The fall in food prices
“The main brake on inflation remains food prices, which fell (in January) by 5.9% year-on-year, the lowest level ever recorded,” underlines Lynn Song, economist specializing in China. at the ING bank. “These figures do not mean that China is stuck in a deflationary spiral”, he nevertheless qualifies, stressing that the consumer price index in January increased month-on-month (+0.3%), compared to to December.
While a decline in prices may seem like a good thing for purchasing power, deflation is a threat to the economy because consumers tend to postpone purchases in the hope of further declines. Due to a lack of demand, companies are then forced to reduce their production and agree to new discounts to sell off their stocks.
This situation, which weighs on their profitability, pushes them to freeze hiring or to lay off employees. Economists speak of a harmful spiral because this phenomenon is an additional brake on consumption.
“A persistent deflationary pressure”
For its part, the producer price index (PPI) contracted again in January (-2.5%) for the 16th consecutive month, the BNS announced this Thursday. This index, which measures the cost of goods leaving factories and gives an overview of the health of the economy, was already down 2.7% in December. Over the whole of 2023, it fell by 3%. Producer prices in the red are synonymous with reduced margins for companies.
In addition to sluggish consumption, activity is also being penalized in China by a real estate crisis, high unemployment among young people and the global economic slowdown which is weighing on demand for Chinese goods and therefore factory activity. “China is facing persistent deflationary pressure” and “must take rapid and energetic measures to avoid the risk of a wait-and-see attitude” among consumers, argues economist Zhiwei Zhang of Pinpoint Asset Management.

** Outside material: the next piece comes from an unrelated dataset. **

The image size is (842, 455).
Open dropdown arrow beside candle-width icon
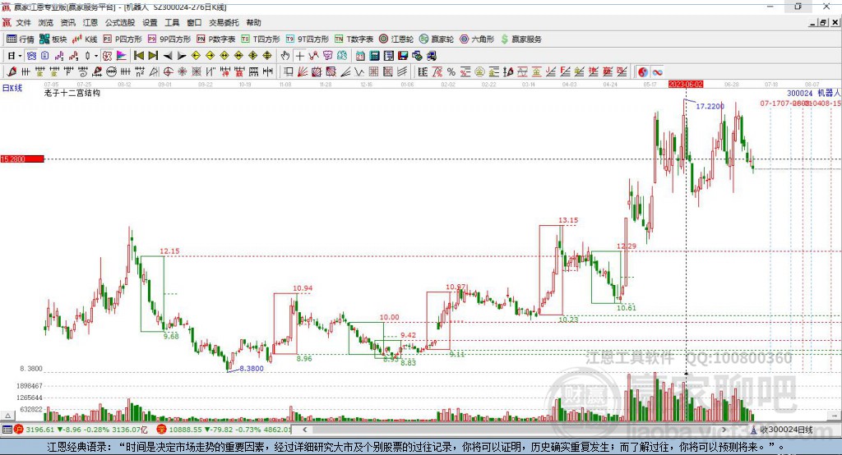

China has several times announced measures to save its real estate sector but the results have so far had little effect. For their part, Chinese stock markets have been among the worst performing globally in recent months. In this context, China dismissed Yi Huiman, the head of the market regulator (CSRC), from his position on Wednesday.
The future is not expected to be brighter in China, where the economy is expected to remain at half mast. Beijing recorded one of its lowest GDP growth in three decades in 2023 (+5.2%), even if forecasts were more pessimistic. Its economic growth is expected to slow further in the coming years, according to the International Monetary Fund. The IMF therefore forecasts an increase in GDP of 4.6% in 2024 then 3.5% by 2028.